Rows contained in a dataset:
## Start

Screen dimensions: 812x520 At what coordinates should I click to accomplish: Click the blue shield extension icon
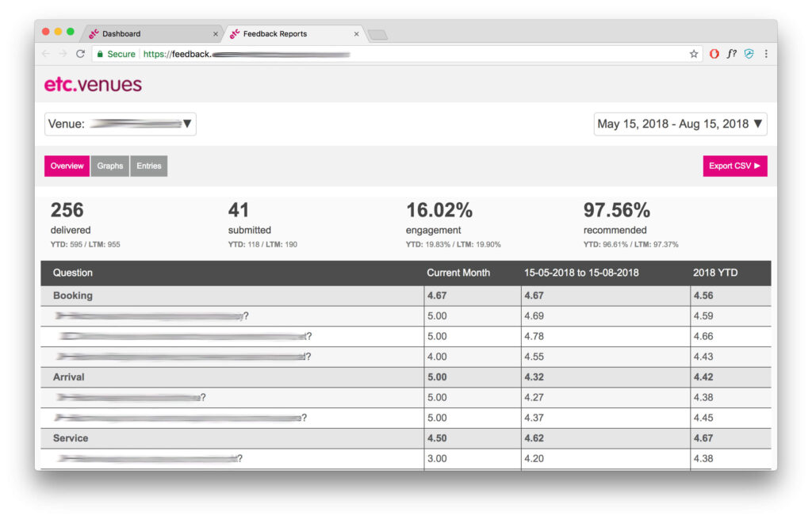[x=749, y=54]
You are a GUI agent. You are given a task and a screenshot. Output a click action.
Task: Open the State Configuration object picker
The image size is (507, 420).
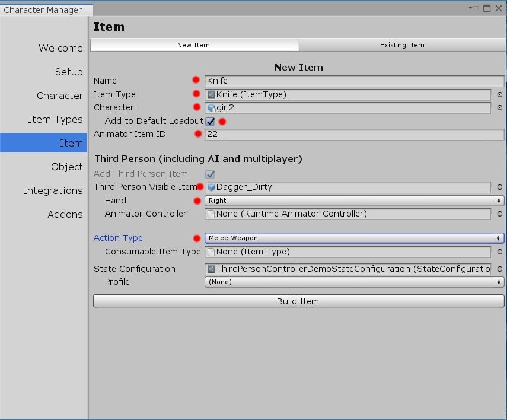[499, 269]
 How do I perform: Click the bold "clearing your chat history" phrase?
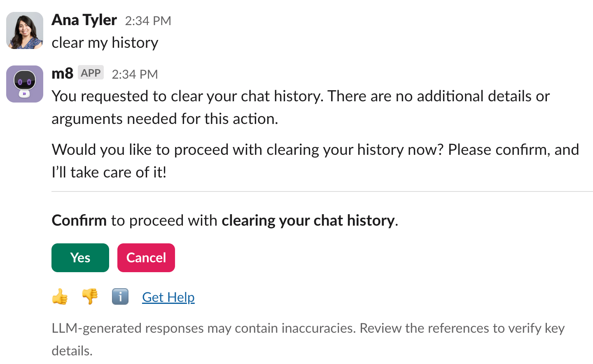coord(308,221)
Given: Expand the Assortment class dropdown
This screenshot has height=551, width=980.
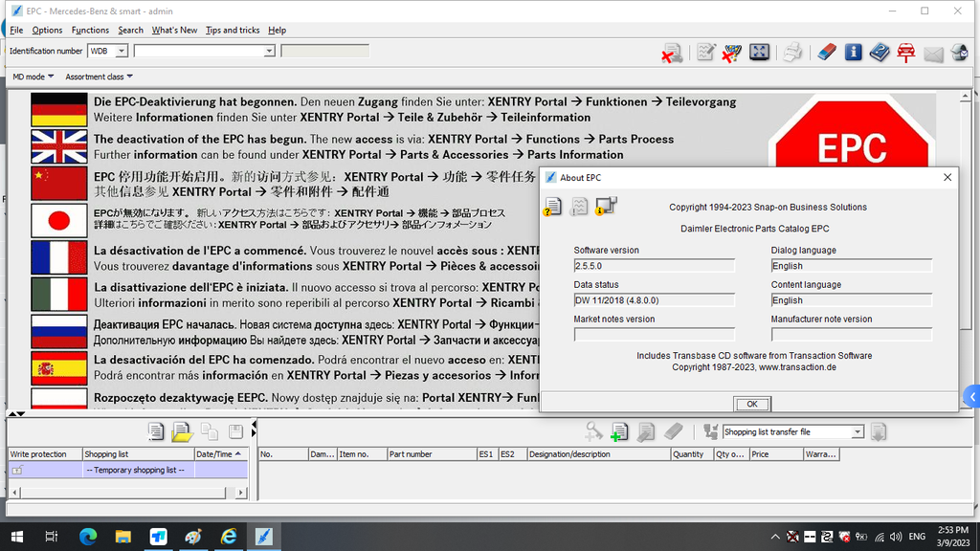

## End

**Prompt**
Transcribe every one of the rows above word for word, omitting the pictures from your transcription.

**Exercise result**
Screen dimensions: 812x520 At what coordinates should I click to accomplish: Click the blue shield extension icon
[x=749, y=54]
You are a GUI agent. You are given a task and a screenshot. Output a click action.
Task: Open the State Configuration object picker
The image size is (507, 420).
[499, 269]
 How do I perform: Click the bold "clearing your chat history" phrase?
coord(308,221)
Given: Expand the Assortment class dropdown
This screenshot has height=551, width=980.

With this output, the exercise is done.